# Burying Java Ferns?



## ZeeZ (Nov 3, 2011)

I've been getting conflicting reports regarding burying Java Ferns in an NPT tank. Some say to leave them alone like you would in a normal tank, unburied. Others say it's fine to bury the rhizome in the dirt. Which is correct?


----------



## Michael (Jul 20, 2010)

Do not bury the rhizome in any type of substrate.


----------



## The Trigger (Apr 23, 2012)

Do not bury the rhizome. It's best if you attatch java fern to either a rock or a piece of driftwood with either cotton thread or fishing line.
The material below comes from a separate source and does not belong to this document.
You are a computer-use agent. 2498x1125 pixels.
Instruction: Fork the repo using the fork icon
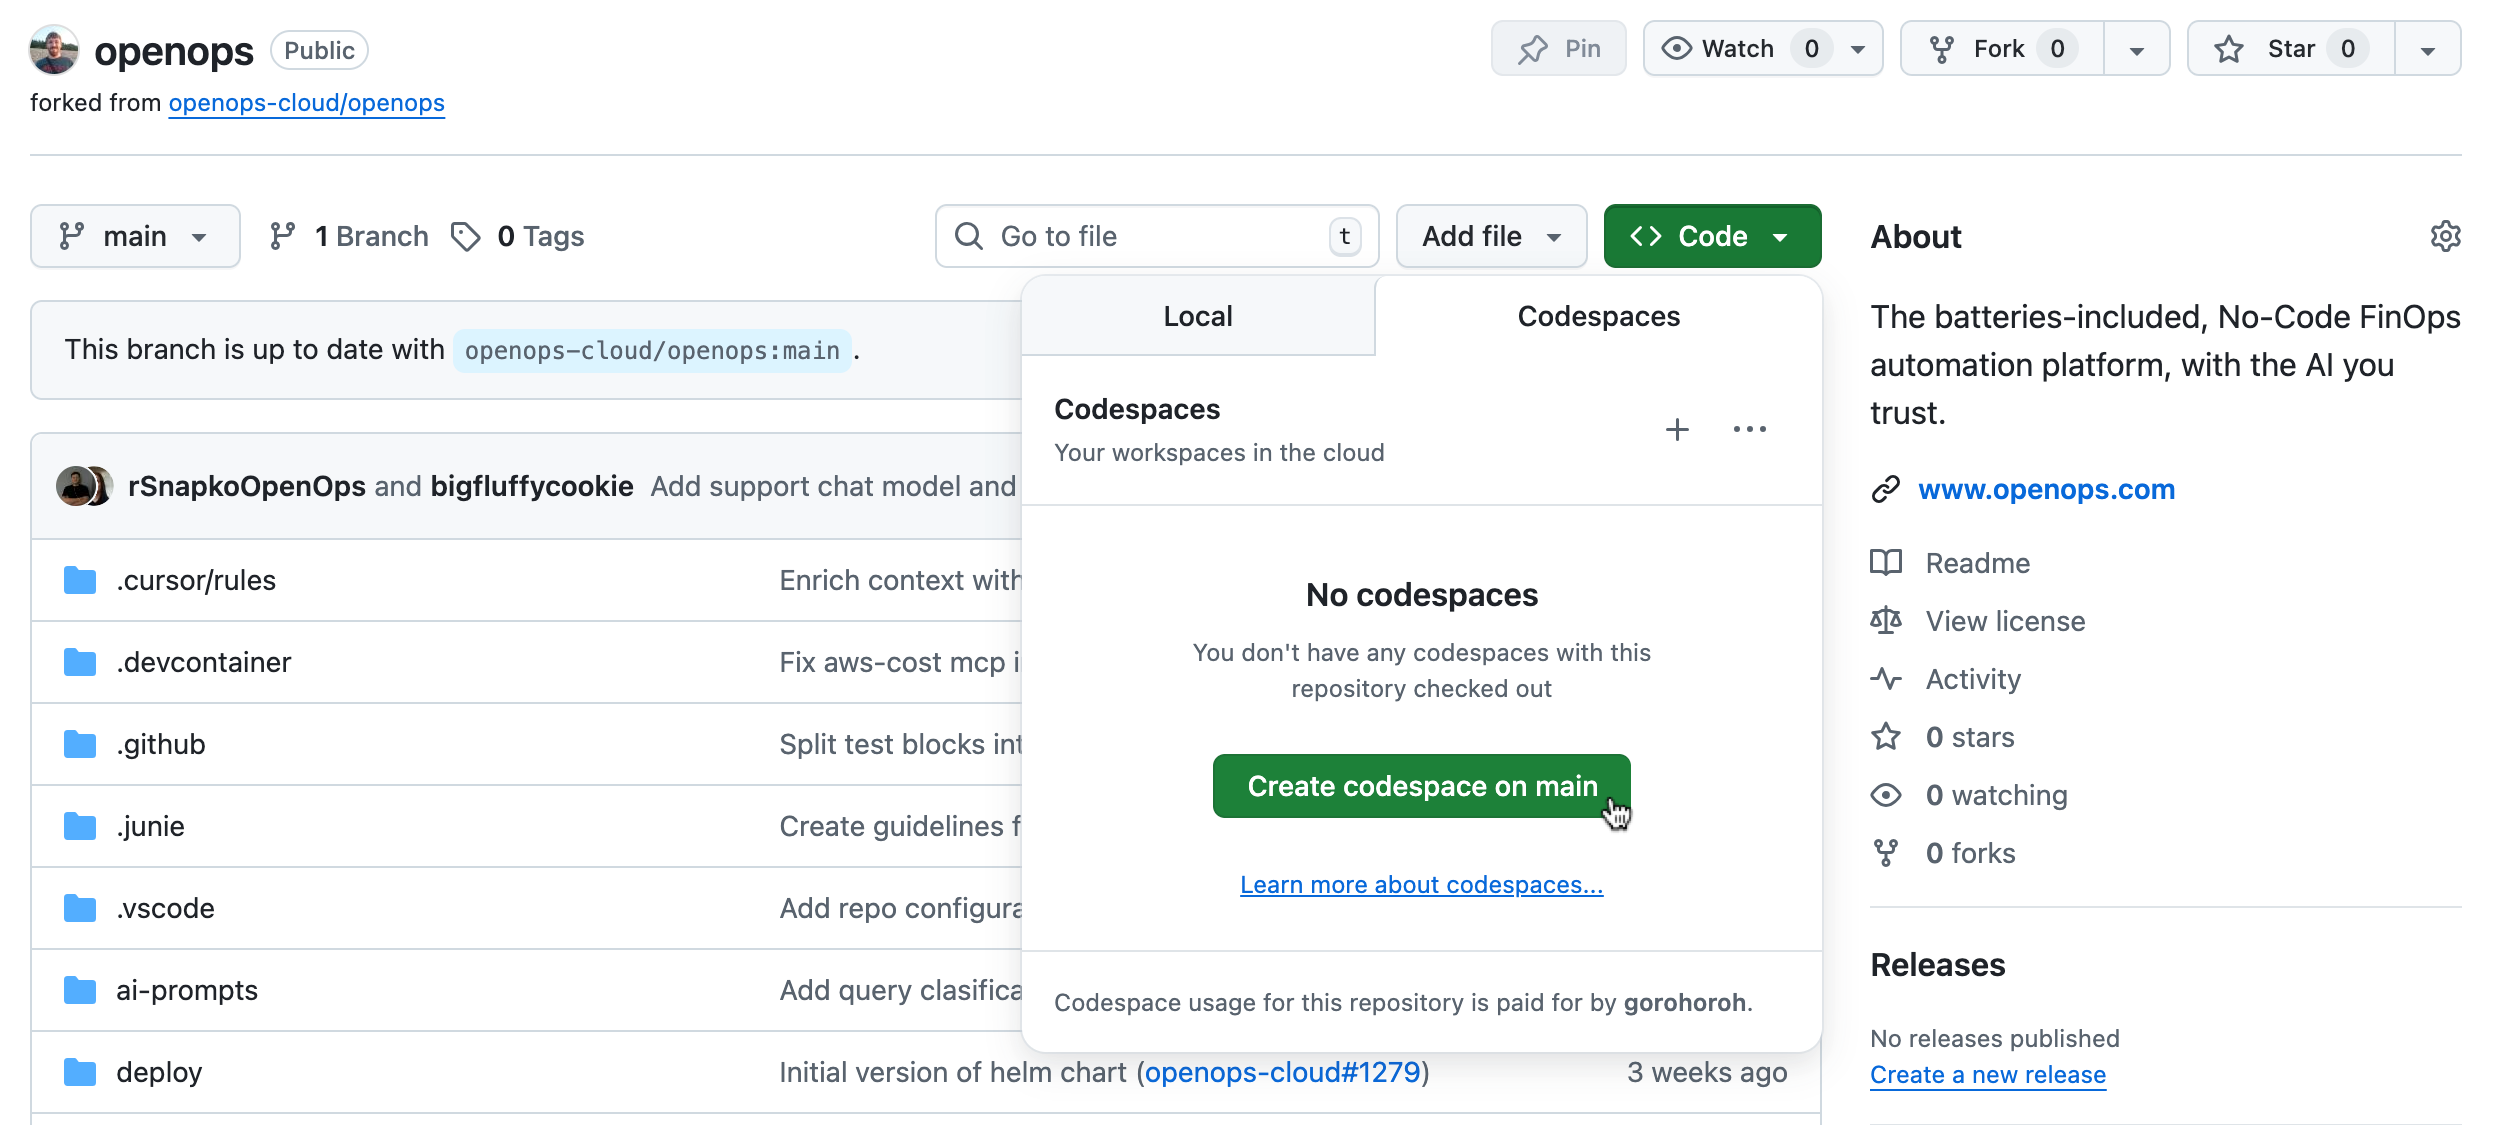[x=1941, y=47]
Some people also use rubber bands. If you bury it, the fern will grow for a while than just melt and die


----------



## ZeeZ (Nov 3, 2011)

Gotcha, thanks. So I assume I shouldn't bury other rhizome plants like Anuibas or Crypts, either?


----------



## The Trigger (Apr 23, 2012)

Anubias I also only put on rocks and wood. Not sure if you can bury the roots. I just think it looks cooler on wood. Maybe someone else can touch on that one. But crypts are fine to bury. just don't move them a lot after u plant them. They are notorious melters after a replant. But they will usually bounce back even after a hardcore melt.


----------



## PaulG (Apr 25, 2011)

Anubias and Java Ferns, do not bury.

Crypts, bury.


----------



## pjb9166 (Apr 2, 2012)

Im glad i had seen this thread. I better unburry my java fern. No wonder the leaves are turning black.


----------